New Mill at Eversley dates in part from the 15th century, with 17th, 19th and 20th century alterations and additions. It is powered by an undershot water wheel, in the mill building. In 1948 it was bought by Squadron Leader Royston Albrecht, who restored it almost single-handedly between 1949 and 1976. He was a member of the Society for the Protection of Ancient Buildings, who used the restored mill to produce provender. Some of the machinery is believed to date from 1746, and the wheel drives two pairs of stones. The building was sold in 1995 to become a restaurant, and as part of the conversion process, a refurbished waterwheel was fitted while the machinery was shielded by a glass screen so that it could be seen from the restaurant area. The restaurant became insolvent in 2012 and closed down.

==Ash Aqueduct==
The Basingstoke Canal runs from the Greywell Tunnel at Greywell in the west to the River Wey in the east, and crosses the Blackwater Valley on an embankment in the village of Ash. The Blackwater used to flow through a brick culvert under the embankment, but major reconstruction took place over the winter of 1994-95 as part of a project to route the A331 road along the river valley. Because bats were known to roost in the culvert, a new home for them was built on a nearby island. The central section of the embankment was then removed and replaced with a three-span aqueduct, with a centre span of 130 ft and two side spans of 56 ft each. The structure was built of post-tensioned concrete, using four cables on each side of the navigation channel, which were jacked apart until each was exerting a force of 820 tonnes to keep the concrete in compression. In order to avoid the aqueduct piers, the river channel was diverted to run through the western side span, and a new course was constructed until the road had risen sufficiently for a box-section culvert to carry the river under the new road to rejoin its original route. The new Ash Aqueduct affords views of the surrounding countryside. In the distance to the south is the Hog's Back, which runs between Farnham and Guildford, and is where the North Downs narrows.

==Water quality==
The Environment Agency measures water quality of the river systems in England. Each is given an overall ecological status, which may be one of five levels: high, good, moderate, poor and bad. There are several components that are used to determine this, including biological status, which looks at the quantity and varieties of invertebrates, angiosperms and fish, and chemical status, which compares the concentrations of various chemicals against known safe concentrations. Chemical status is rated good or fail.

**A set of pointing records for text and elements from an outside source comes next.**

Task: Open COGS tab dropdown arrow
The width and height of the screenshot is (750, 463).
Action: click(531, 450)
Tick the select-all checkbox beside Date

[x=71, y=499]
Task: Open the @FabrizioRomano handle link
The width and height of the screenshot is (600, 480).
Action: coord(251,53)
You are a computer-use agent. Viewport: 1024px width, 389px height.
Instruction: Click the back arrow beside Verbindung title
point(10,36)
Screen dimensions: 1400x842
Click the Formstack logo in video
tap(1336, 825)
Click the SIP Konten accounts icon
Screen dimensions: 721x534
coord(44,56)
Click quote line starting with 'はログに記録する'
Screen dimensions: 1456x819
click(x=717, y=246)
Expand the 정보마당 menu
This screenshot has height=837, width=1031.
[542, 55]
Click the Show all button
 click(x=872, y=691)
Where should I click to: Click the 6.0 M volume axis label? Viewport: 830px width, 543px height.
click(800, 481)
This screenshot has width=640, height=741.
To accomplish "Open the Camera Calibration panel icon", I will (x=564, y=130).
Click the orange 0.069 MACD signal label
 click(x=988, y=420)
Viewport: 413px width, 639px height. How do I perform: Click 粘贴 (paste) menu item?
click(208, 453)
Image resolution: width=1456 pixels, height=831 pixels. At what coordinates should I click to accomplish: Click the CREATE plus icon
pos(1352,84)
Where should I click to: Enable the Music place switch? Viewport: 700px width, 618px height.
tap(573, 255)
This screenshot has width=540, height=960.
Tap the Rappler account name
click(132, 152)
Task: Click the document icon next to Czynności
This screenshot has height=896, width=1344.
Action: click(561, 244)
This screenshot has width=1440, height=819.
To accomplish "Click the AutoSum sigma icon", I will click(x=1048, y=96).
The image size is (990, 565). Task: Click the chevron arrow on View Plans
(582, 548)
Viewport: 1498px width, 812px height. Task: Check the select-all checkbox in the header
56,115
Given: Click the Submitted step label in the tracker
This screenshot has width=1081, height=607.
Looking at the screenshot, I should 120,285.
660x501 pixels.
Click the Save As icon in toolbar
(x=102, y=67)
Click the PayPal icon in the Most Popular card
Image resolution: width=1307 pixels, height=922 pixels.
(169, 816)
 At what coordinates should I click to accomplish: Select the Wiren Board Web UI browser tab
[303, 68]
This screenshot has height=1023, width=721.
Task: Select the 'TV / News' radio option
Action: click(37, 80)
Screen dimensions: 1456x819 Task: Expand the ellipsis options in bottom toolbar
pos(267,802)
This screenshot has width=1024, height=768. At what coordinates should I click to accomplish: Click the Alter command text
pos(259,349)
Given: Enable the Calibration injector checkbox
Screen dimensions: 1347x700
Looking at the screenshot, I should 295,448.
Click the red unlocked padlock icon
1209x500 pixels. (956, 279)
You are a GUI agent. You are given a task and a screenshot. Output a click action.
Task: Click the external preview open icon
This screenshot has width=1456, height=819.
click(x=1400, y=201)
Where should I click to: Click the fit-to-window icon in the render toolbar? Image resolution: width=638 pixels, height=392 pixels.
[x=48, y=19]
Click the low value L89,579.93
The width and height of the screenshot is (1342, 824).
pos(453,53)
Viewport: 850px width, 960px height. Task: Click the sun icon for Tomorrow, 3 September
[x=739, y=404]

The water quality of the Blackwater system was as follows in 2019.

| Section | Ecological Status | Chemical Status | Overall Status | Length | Catchment |
|---|---|---|---|---|---|
| Blackwater (Aldershot to Cove Brook confluence at Hawley) | Moderate | Fail | Moderate | 10.3 mi (16.6 km) | 24.34 sq mi (63.0 km^{2}) |
| Cove Brook | Poor | Fail | Poor | 4.4 mi (7.1 km) | 8.80 sq mi (22.8 km^{2}) |
| Blackwater (Hawley to Whitewater confluence at Bramshill) | Moderate | Fail | Moderate | 10.3 mi (16.6 km) | 27.26 sq mi (70.6 km^{2}) |
| Blackwater (Bramshill to River Loddon confluence at Swallowfield) | Poor | Fail | Poor | 1.8 mi (2.9 km) | 2.40 sq mi (6.2 km^{2}) |

Reasons for the quality being less than good include discharge from sewage treatment works; drainage from roads and transport infrastructure; contaminated land adjacent to the river; physical barriers such as weirs and impounding of the water which prevent the free migration of fish and other species; and the presence of the North American signal crayfish, an invasive species.